Disclaimer : I am not an expert, this is only a small contribution from a self(internet)-taught beginner with AWS who wants to synthesize what he’s learned. And I’m happy to learn even more if this is incorrect or (surely) improvable.
UPDATE Feb 22nd 2017 : I created another AMI, mainly with Tensorflow 1.0 and for p2 instances rather than g2. To use it, replace
vict0rsch-2.0, North California by North Virginia and g2 by p2 in the following text. See the AMI’s details here.
UPDATE 2 Feb 15th 2018 : As Amazon’s Deep Learning AMI is decent and comes with everything installed there is no need for me to go on with creating those, use theirs in the following tutorial!
- Launch your Amazon GPU instance
- Before you go
- In a nutshell
- Selecting an AMI
- Lauching the instance
- Connecting to the instance
- End of work
- Improvements + Update form
- Using Tensorboard on the remote AWS instance
Launch your Amazon GPU instance
The purpose here is to get you to launch an Amazon instance from an AMI.
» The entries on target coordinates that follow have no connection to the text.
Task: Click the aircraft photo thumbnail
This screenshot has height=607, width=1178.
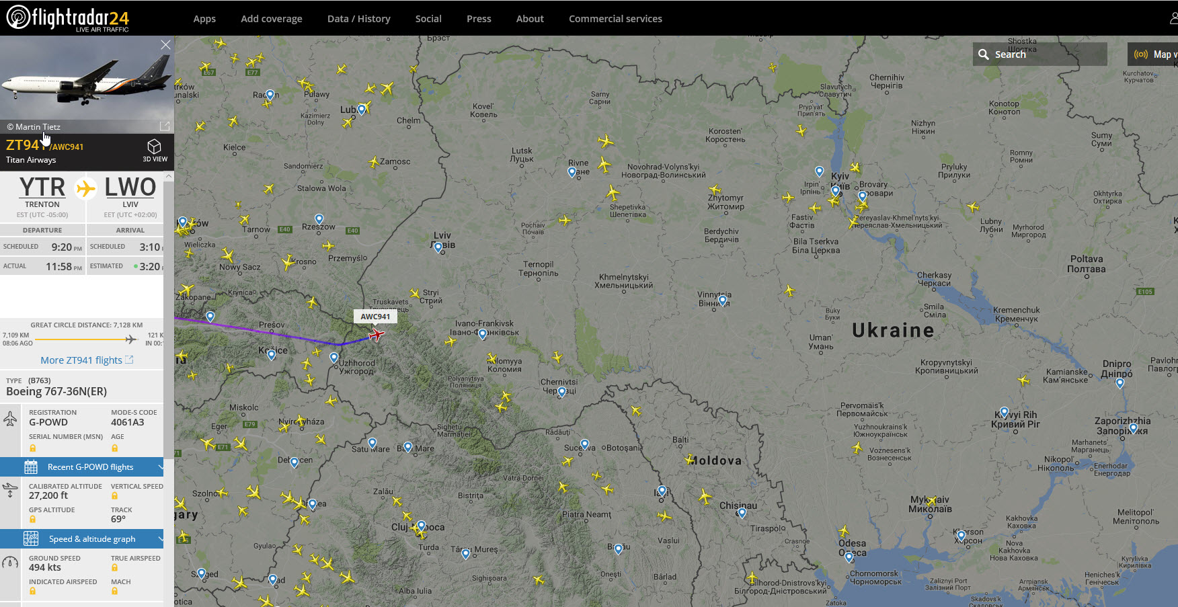Action: coord(87,78)
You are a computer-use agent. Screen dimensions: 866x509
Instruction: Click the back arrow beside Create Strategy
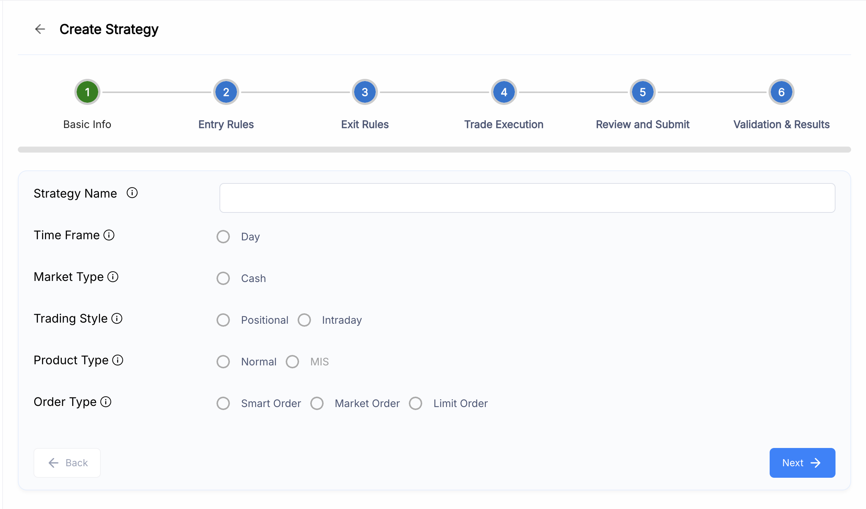pos(40,29)
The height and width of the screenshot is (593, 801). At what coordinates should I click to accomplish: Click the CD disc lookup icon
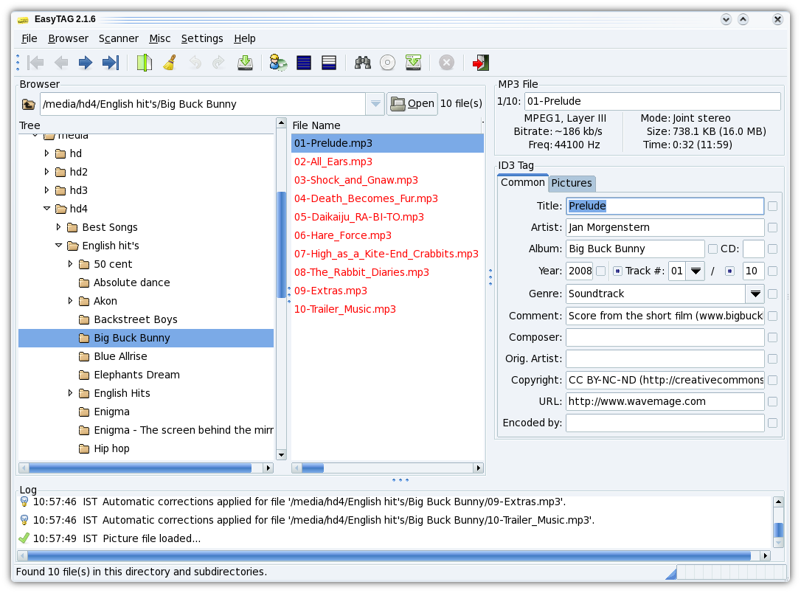(388, 63)
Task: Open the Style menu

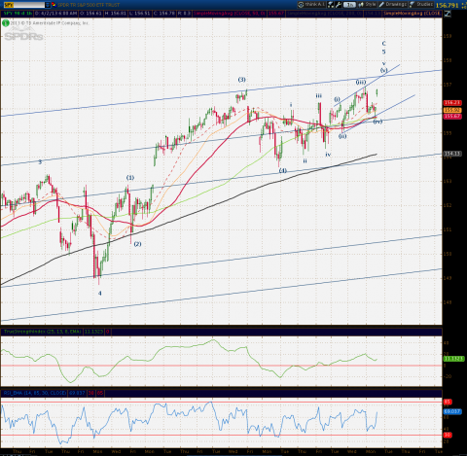Action: point(367,5)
What the hell is an AMI? It is an Amazon Machine Image, which basically describes the software installed on a machine. So here we are going to launch a pre-configured instance.
It will (mainly) have :
- Ubuntu Server 16.04 as OS
- Anaconda 4.2.0 (scientific Python distribution)
- Python 3.5
- Cuda 8.0 (“parallel computing platform and programming model”, used to send code to the GPU)
- cuDNN 5.1 (Cuda’s library for Deep Learning used by Tensorflow and Theano)
- Tensorflow 0.12 for Python 3.5 and GPU-enabled
- Keras 1.1.2 (use with Tensorflow backend)
This AMI can be seen as a list of softwares, it does not specify the hardware you are going to use. Therefore the 3 main steps of this tutorial will be :
- Select the AMI
- Select the Instance (hardware)
- Connect to it
Before you go
If you have never launched an EC2 instance (maybe if you’re changing region?) your EC2 instances limit is set to 0 by default. Therefore at launch time, at the end of the whole process you’ll be prompted a “Launch Failed” error…
To save you some time here is what you’ve got to do : go to http://aws.amazon.com/contact-us/ec2-request and write them a nice message asking for a higher limit. I randomly asked for 3 and got 5. Maybe it’s standard. Don’t forget to select the right region as AMIs are region-specific. So is pricing.
I asked for a “Web” contact method and they got back to me in 2 business days. So if you’re in a hurry maybe the phone method is faster. I don’t know. People with experience could elaborate on that.
You can still try stuff with the micro free tier instances (which don’t have GPU).
In a nutshell
- Go to EC2 instances in North California region
- Set up Security group
- Download RSA private key
- Connect via ssh :
ssh -i key.pem ubuntu@address
Selecting an AMI
I assume you have created an AWS account. The AMI we are going to use (mine, feel free to comment on this) is located in the North California region. So be sure that once you get to the AWS Console you select North California in the top right corner.
Now in “Services” (top left) select EC2 and click that big beautiful blue button that says “Launch Instance”.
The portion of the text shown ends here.